La continuidad del proyecto progresista no depende de una figura, sino de una red de liderazgos ciudadanos que expresen la diversidad del país. Los partidos del Frente Amplio —Pacto Histórico, Progresistas, Colombia Humana, Unitarios, las disidencias Verdes, fuerzas liberales de bases sociales y hasta uribistas arrepentidos— deben garantizar democracia interna real, enlaces serios y claros con la ciudadanía, consultas transparentes, apertura a movimientos sociales y, sobre todo, una ciudadanía activa que sienta que gobernar también le pertenece y le nace.
La paz completa, como diría Mandela, solo será posible si la democracia también es total: no la que se dirige desde el centro, sino la que se edifica desde abajo: con campesinos, maestros, jóvenes, autoridades étnicas y religiosas y con las víctimas como sujetos políticos, no como espectadores.

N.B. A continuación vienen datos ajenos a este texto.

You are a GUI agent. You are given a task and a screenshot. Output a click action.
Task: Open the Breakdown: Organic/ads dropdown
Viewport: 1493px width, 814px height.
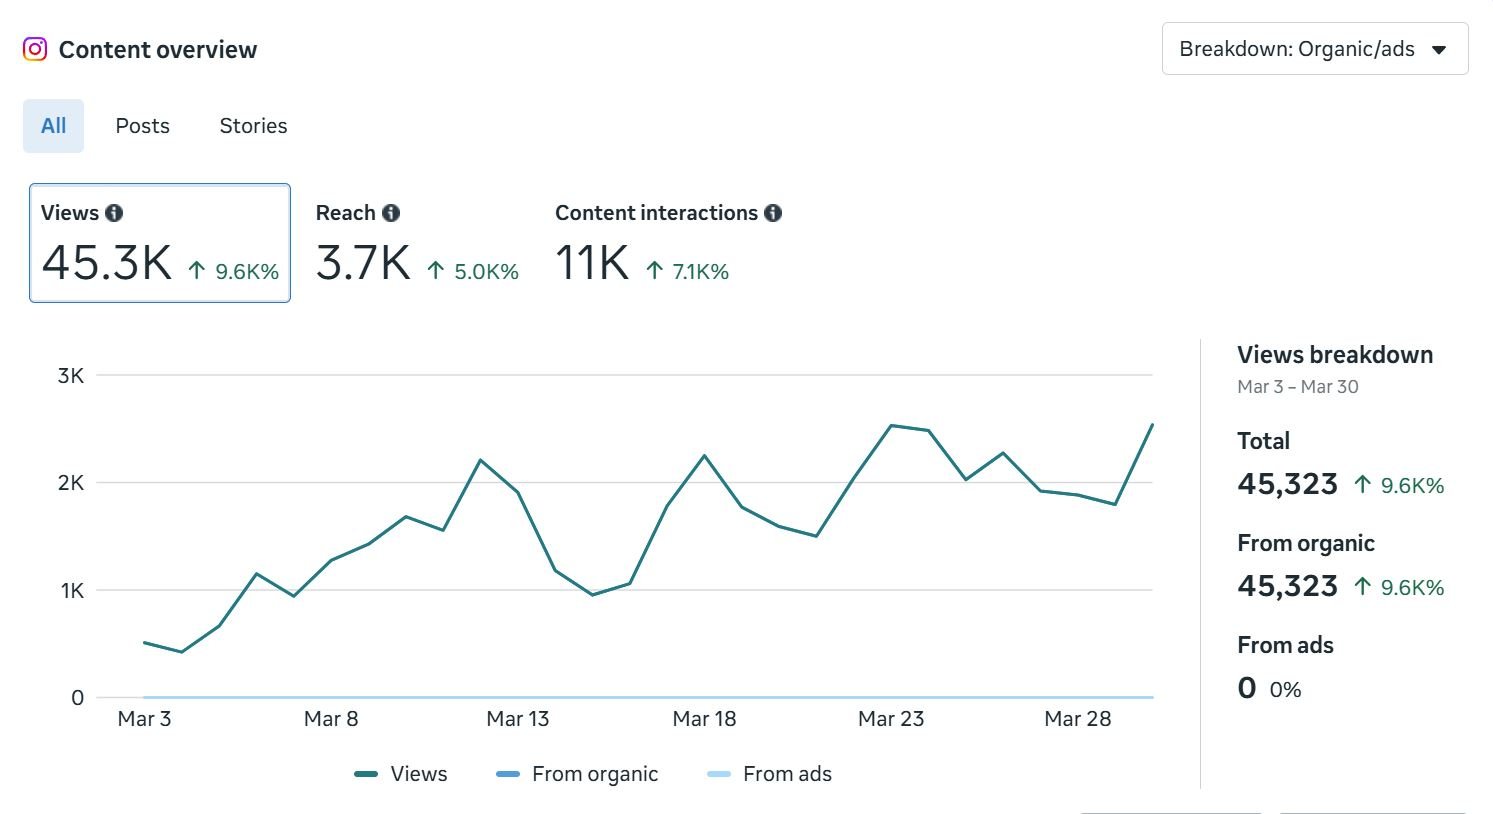pyautogui.click(x=1314, y=48)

Ese es el nuevo ciclo que comienza: una política humanista, garantista, de convergencia, con rostro, voz, programa, proyecto nacional y corazón.
Si la cometa de la memoria que soltamos hace años vuelve a elevarse, será porque esta vez la sostiene un pueblo entero, diverso, activo, incluyente; ciudadanías libres, clase trabajadora, y soñadores vitales, que aprendieron a gobernar sin miedo y para las mayorías.
Si algo nos enseñaron nuestros padres —los de sangre y los de historia— es que la política solo tiene sentido cuando se hace con el alma limpia y el corazón abierto, y, sobre todo, sin ambigüedades.
Iván Cepeda tiene esa oportunidad: transformar la memoria en proyecto, la resistencia en gobierno, la justicia en afecto, para la continuidad y consolidación del proyecto que encarna el presidente Gustavo Petro.
Este país ya no necesita héroes, sino gente decente que haga lo correcto. Quizás como en mi poema En el aire, la memoria vuelva a volar sobre nosotros: libre, luminosa, con una sola palabra escrita en su tela: Nunca más, y para la paz, la democracia y para la vida: siempre más.